- Date: September 24, 1994
- Season: 1994
- Stadium: Michigan Stadium
- Location: Ann Arbor, Michigan
- Attendance: 106,427

United States TV coverage
- Network: ABC
- Announcers: Keith Jackson, Bob Griese

= Miracle at Michigan =

The Miracle at Michigan refers to the walk-off touchdown that occurred during the American football game played on September 24, 1994, between the Colorado Buffaloes and Michigan Wolverines at Michigan Stadium in Ann Arbor, Michigan. The game was decided on Colorado quarterback Kordell Stewart's 64-yard Hail Mary pass to Michael Westbrook, the second touchdown by the Buffaloes in the last 2:16. The game was described as one of the two wildest finishes in Michigan football history.

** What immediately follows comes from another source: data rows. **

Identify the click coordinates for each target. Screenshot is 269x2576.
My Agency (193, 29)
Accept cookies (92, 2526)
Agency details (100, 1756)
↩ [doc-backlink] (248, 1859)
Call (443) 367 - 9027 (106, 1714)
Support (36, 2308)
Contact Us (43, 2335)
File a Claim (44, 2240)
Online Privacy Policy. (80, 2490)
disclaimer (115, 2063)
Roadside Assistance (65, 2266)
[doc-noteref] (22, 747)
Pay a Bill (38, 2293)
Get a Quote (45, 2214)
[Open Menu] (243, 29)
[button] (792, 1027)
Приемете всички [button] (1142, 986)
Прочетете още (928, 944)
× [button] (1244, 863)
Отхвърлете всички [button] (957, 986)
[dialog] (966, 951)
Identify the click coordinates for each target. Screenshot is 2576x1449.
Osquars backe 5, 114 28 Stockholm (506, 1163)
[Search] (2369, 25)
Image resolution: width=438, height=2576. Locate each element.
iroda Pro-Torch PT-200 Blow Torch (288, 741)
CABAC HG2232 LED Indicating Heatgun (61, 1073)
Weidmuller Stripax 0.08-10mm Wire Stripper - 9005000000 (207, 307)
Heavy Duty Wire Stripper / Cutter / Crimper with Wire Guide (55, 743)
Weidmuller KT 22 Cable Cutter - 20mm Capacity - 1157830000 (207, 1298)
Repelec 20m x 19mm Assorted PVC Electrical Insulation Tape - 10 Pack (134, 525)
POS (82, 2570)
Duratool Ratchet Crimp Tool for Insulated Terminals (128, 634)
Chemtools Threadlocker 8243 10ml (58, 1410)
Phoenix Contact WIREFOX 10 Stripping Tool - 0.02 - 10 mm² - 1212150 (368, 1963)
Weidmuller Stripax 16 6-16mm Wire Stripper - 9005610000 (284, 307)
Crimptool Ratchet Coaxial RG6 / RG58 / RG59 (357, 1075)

Colorado trailed Michigan 26–21 with six seconds left when Stewart heaved the ball more than 70 yards in the air into the end zone where Westbrook caught it off a deflection from Blake Anderson for the walk-off touchdown. The play, which was named "Rocket Left", was called by Bill McCartney, Colorado coach and former Michigan assistant coach. Westbrook, Anderson and Rae Carruth lined up wide left and James Kidd lined up wide right. The same play was called to end the first half, resulting in a Chuck Winters interception.